3. I had the same question as another poster a few min ago, do you not do a sacc rest on the "extra" decoction material that you have left over once you hit your decoction temp? (or do you just let it cool to your sacc temp and stir it back in?

I guess I need to spend some time this weekend searching this board and maybe YouTube. Perhaps a video would help me pull it all together better.

There is a sticky about decoction and some good videos by Kai.

https://www.homebrewtalk.com/f36/decoction-mash-video-59872/

To do a decoction you want a mash that is thin. You pull almost only grain and try to leave as much liquid behind.

Some people will step mash the decoction with a 10 to 15 minute sacc. rest. I do not bother as this will happen when it gets back to the mash.

The decoction breaks down a lot of material and you can see an increase in efficiency.

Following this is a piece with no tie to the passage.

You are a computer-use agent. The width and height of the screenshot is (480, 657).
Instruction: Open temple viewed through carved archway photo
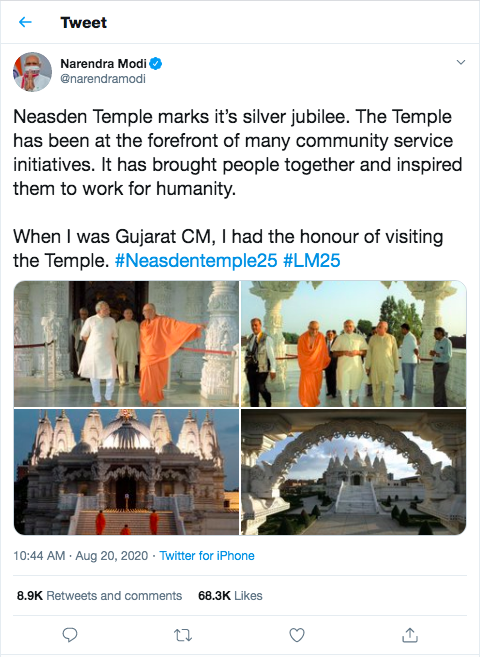coord(354,472)
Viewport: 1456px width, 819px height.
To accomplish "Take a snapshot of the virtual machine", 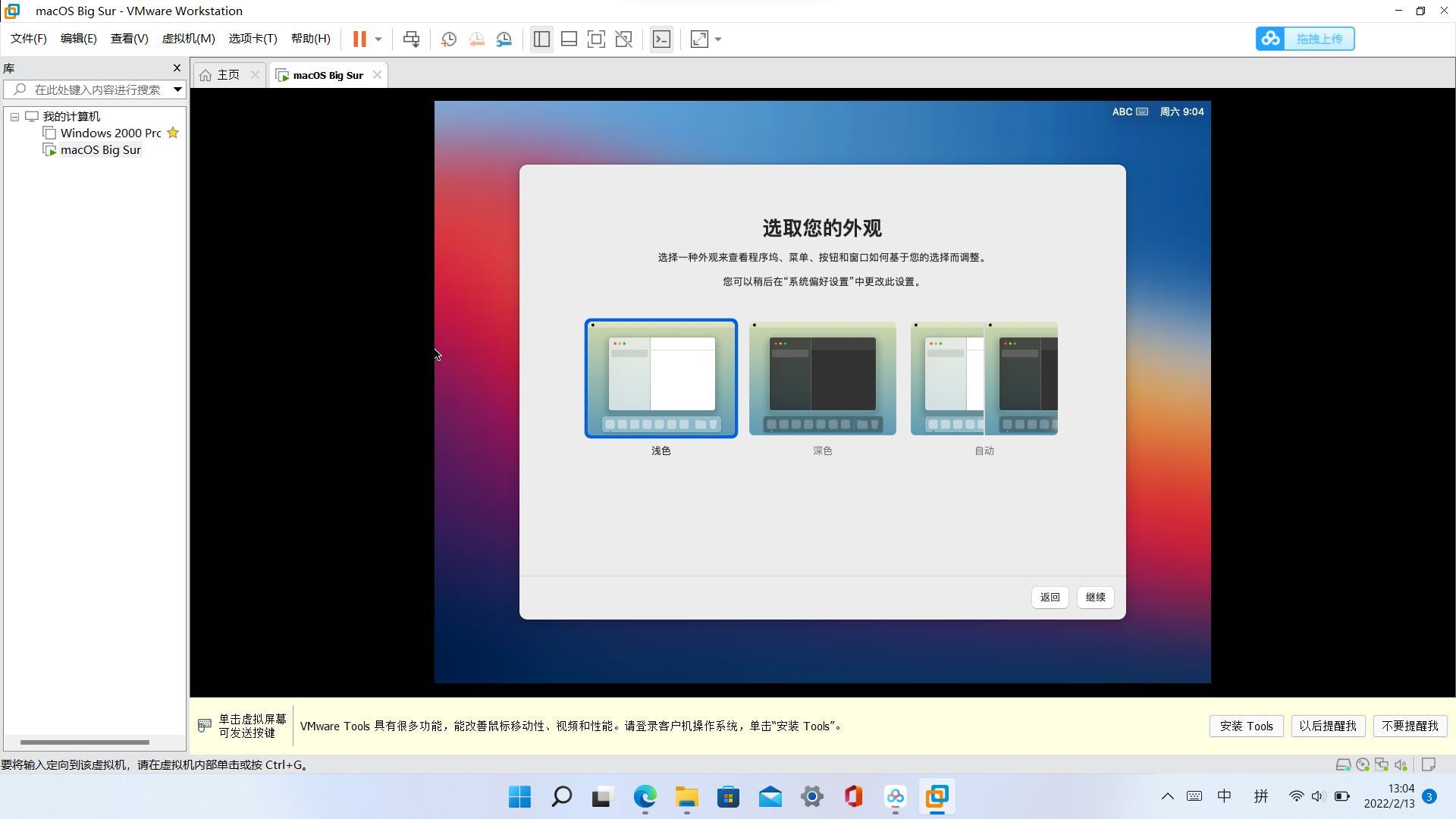I will (448, 39).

Not much but a little.

A side by side taste test on Basis Brewing Radio determined that their palates were not sensitive enough to distinguish the difference.

You be the judge.
 
So, it sounds like a protein rest is still a necessity even with the much higher modification of malts than in the days of yore?

I've been told more or less the same thing as the original author by another (award-winning) craft brewer whose beers speak to his knowledge.

Still, like one of you guys said, there's a lot to be said for doing a little extra work to kick things up a notch to an even better level...of course, I don't want to waste time doing something unnecessary.
 
Thanks for all the helpful replies. I will start doing my research on the mashing side of things. I have a whole new bunch of questions about the lager fermenting side that I will save for another post. I'm more of an ale guy than a lager guy. But I am now in possession of the BYO 250 Clone Brews issues and I have had enough requests from family and friends to know I will need to eventually sharpen my lager skills as well.
 
Mateo, are you using domestic or German malts?

I too have read about not doing a p-rest with todays malts with an exception to some German malts that are not as modified.

A low sacc rest that results in clear beer with lots of body sounds really good to me so now I have to try it!!
 
I use:

American Cargil
Belgian Dingemanns
and
Weyermanns

I use them all, and buy the one that is the freshest.

m.
 
So, it sounds like a protein rest is still a necessity even with the much higher modification of malts than in the days of yore?

I've been told more or less the same thing as the original author by another (award-winning) craft brewer whose beers speak to his knowledge.

Still, like one of you guys said, there's a lot to be said for doing a little extra work to kick things up a notch to an even better level...of course, I don't want to waste time doing something unnecessary.

I wouldn't say it is a necessity. Only a minority of us do a p-rest. One can still brew award winning brews without doing a p-rest. I personally like to mess around with mash schedules so I continue to experiment.